Кадр «коллективной памяти» никак не исчерпывает размышлений о советском прошлом. Если бы существовала только «коллективная память социальных групп», то память о ГУЛАГе не имела бы никаких шансов дожить до наших дней и властно влиять на судьбы потомков. Ибо в советском обществе не существовало и не могло существовать сообщества, группы, которая открыто несла бы ее в себе. Что совершенно не значит, что память — как о советском терроре, так и о войне — не является разделенным опытом общества. Но для того, чтобы быть массовой, память не должна быть ни «коллективной», ни «социальной».

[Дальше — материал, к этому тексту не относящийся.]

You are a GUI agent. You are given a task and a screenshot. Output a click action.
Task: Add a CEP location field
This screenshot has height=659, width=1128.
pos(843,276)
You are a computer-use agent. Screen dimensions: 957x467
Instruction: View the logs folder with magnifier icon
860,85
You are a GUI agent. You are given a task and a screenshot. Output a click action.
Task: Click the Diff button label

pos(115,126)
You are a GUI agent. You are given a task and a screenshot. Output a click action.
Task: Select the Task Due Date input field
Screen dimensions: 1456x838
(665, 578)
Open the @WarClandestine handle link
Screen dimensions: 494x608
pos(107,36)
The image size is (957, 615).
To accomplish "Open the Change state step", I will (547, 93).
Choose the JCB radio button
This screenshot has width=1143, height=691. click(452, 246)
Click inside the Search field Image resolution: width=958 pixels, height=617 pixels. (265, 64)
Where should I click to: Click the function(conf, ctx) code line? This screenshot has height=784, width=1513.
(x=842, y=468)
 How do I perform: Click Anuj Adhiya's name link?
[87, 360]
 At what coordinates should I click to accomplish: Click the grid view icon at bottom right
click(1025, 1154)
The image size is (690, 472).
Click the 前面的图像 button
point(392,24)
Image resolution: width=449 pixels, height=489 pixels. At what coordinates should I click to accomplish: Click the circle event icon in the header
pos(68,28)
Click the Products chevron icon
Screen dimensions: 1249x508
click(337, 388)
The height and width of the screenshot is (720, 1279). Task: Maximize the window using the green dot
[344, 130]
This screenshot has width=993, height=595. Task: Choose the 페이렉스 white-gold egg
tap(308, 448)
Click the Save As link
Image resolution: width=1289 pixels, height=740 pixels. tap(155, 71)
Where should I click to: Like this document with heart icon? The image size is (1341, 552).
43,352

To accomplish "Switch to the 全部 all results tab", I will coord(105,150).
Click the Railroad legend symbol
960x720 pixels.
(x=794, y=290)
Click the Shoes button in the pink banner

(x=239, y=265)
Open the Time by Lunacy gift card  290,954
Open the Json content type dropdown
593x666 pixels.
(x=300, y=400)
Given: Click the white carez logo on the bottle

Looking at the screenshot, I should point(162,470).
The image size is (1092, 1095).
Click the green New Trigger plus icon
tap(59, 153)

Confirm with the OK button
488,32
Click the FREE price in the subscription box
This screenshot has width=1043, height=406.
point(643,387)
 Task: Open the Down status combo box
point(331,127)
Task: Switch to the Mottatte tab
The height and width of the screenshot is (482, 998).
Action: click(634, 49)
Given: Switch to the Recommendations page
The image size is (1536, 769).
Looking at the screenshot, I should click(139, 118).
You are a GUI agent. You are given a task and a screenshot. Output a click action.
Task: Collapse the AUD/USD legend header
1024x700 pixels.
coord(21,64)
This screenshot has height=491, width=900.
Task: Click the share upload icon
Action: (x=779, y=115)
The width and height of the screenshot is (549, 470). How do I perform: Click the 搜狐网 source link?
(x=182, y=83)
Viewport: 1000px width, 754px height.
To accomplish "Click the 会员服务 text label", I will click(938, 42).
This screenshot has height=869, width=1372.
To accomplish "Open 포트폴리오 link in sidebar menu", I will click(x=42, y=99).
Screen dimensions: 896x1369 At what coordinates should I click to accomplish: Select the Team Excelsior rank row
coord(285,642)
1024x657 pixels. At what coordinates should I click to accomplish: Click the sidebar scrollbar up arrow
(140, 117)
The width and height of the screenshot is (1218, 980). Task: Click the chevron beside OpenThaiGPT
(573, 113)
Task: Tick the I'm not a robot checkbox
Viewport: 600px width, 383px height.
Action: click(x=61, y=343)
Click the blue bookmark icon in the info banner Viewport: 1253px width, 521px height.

Идея «коллективного» или «социального» характера памяти означала решение вопроса о ее формировании и о механизмах ее передачи. С точки зрения Альбвакса, память передается коллективом своим членам и поэтому зависит преимущественно от социальной сферы. Но память, несущая в себе опыт, пережитый миллионами, может передаваться сугубо индивидуально и оставаться при этом массовой — то есть формирующей для общества в целом. Убежищем этой памяти, выброшенной за пределы и социальной структуры, и официальной истории, часто скрытой даже от членов семьи, была индивидуальная память. Она передавалась — и продолжает передаваться — как личное, неосмысленное, неотрефлектированное, не полностью и не до конца пережитое эмоциональное послание, идущее к нам из прошлого, послание, которое получают и будут продолжать получать миллионы россиян. Это память о злодеяниях, соучастии в преступлениях, страданиях и страхе. Тайная память, которую скрывает от себя каждый, но с последствиями которой приходится иметь дело в масштабах всего общества. Это вытесненная индивидуальная личная память миллионов, исподволь деформирующая и уродующая российское настоящее.
* * *
Фильм «Армагеддон» был сделан настолько хорошо, что стал сценарием реальности. Катастрофа в Мировом торговом центре в Нью-Йорке — самый драматический пример колоссального овеществленного кошмара. Кошмары в последние годы приобрели странную особенность: они полюбили овеществляться. Среди многочисленных примеров остановимся лишь на одном. Социологи не без оснований считают, что публикации о скинхедах в российских СМИ стали мощным стимулом для развития движения, развертывая перед бритоголовыми возможные модели их поведения, которые были бы в состоянии заставить содрогнуться публику — или хотя бы журналистов. Чем может быть вызвано такое странное свойство кошмара в наши дни?